Cholera
Cholera (also called Asiatic cholera) is an infectious disease, caused by bacteria that are typically ingested by drinking water that is contaminated by improper sanitation, or by eating improperly cooked fish, especially shellfish. Symptoms include explosive diarrhea, abdominal cramps, nausea, vomiting, and dehydration. Death is generally due to the dehydration caused by the illness. When cholera is left untreated, it generally has a high death rate. Treatment typically consists of aggressive rehydration. With treatment, death rates plummet. Cholera was first described in a scientific manner by the Portuguese physician Garcia de Orta in the 16th century. more...
Pathology
Susceptibility
Cholera produces potentially lethal secretory diarrhea through a pathway that involves the cystic fibrosis transmembrane conductance regulator, CFTR (Gabriel 1994). This discovery led to the hypothesis that carriers for cystic fibrosis, who have lower levels of functional CFTR, are protected from the severe effects of cholera because they don't lose water as quickly as other people.
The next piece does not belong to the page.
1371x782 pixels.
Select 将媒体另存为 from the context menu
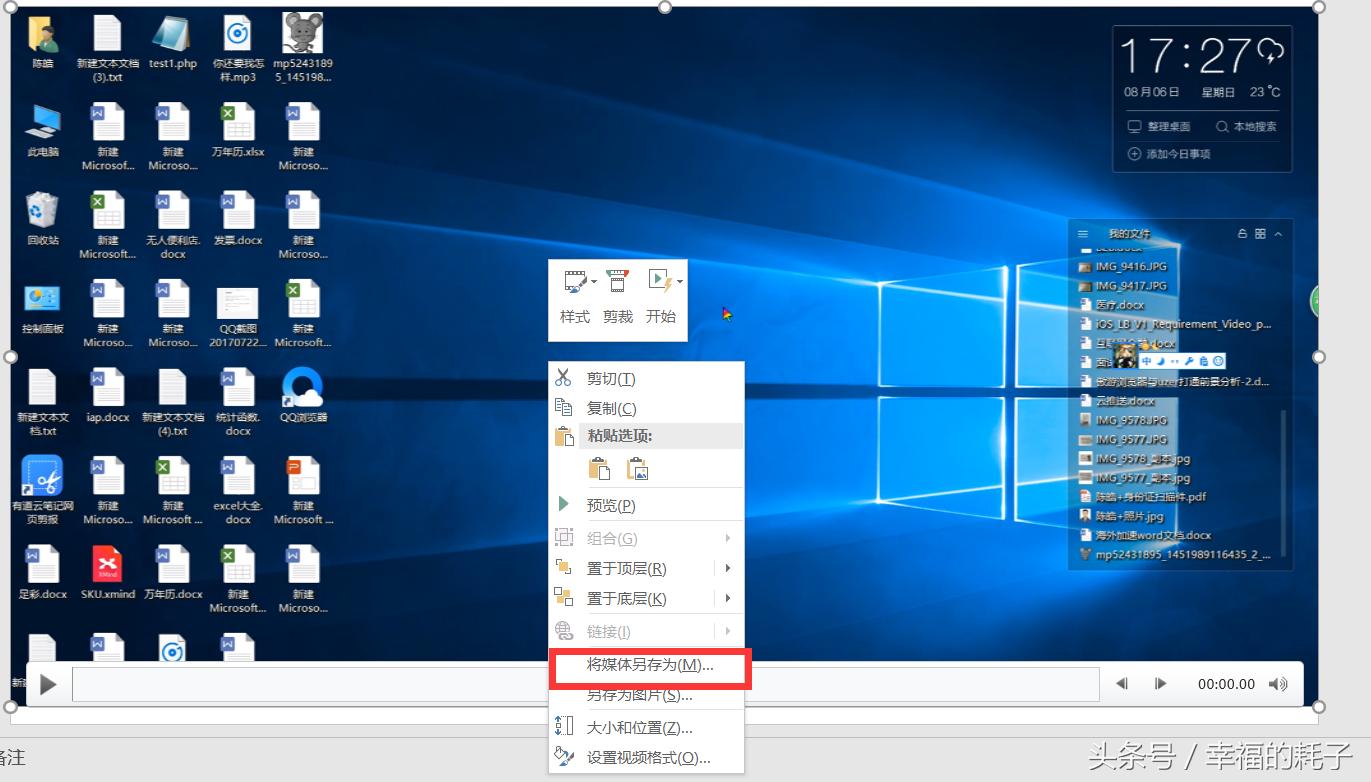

This might explain the high incidence of cystic fibrosis among populations which were formerly exposed to cholera. However, no evidence of resistance in vivo has been observed in humans, and studies in mice have produced conflicting results (Gabriel 1994, Cuthbert 1995, Hogenauer 2000).
Recent genetic research has determined that a person's susceptibility to cholera (and other diarrheas) is affected by their blood type. Those with type O blood are the most susceptible. Those with type AB are the most resistant, virtually immune. Between these two extremes are the A and B blood types, with type A being more resistant than type B.
About one million Vibrio cholerae bacteria must be ingested to cause cholera in normally healthy adults, although increased susceptibility may be observed in those with a weakened immune system, individuals with decreased gastric acidity (as from the use of antacids), or those who are malnourished.
Transmission
Cholera is transmitted through ingestion of feces contaminated with the bacterium. The contamination usually occurs when untreated sewage is released into waterways, affecting the water supply, any foods washed in the water, and shellfish living in the affected waterway — it is rarely spread directly from person to person. The resulting diarrhea allows the bacterium to spread to other people under unsanitary conditions.
Symptoms
More information at Vibrio cholerae
Symptoms include those of general GI tract upset: profuse diarrhea (eg 1L/hour), abdominal cramps, fever, nausea and vomiting. Also those of the resulting dehydration: thirst, muscle cramps, weakness, loss of tissue turgor, sunken eyes and wrinkled skin, severe metabolic acidosis with potassium depletion, anuria, circulatory collapse and cyanosis. Death is through circulatory volume shock, and can occur within hours.
The root causes of these symptoms are the enterotoxins that V. cholerae produces. The main enterotoxin, known as cholera toxin, interacts with G proteins and cyclic AMP in the intestinal lining to open ion channels. As ions flow into the intestinal lumen, water follows from osmotic pressure.
History
Origin and Spread
Cholera was originally endemic to the Indian subcontinent, with the Ganges River likely serving as a contamination reservoir. It spread by trade routes (land and sea) to Russia, then to Western Europe, and from Europe to North America. It is now no longer considered an issue in Europe and North America, due to filtering and chlorination of the water supply.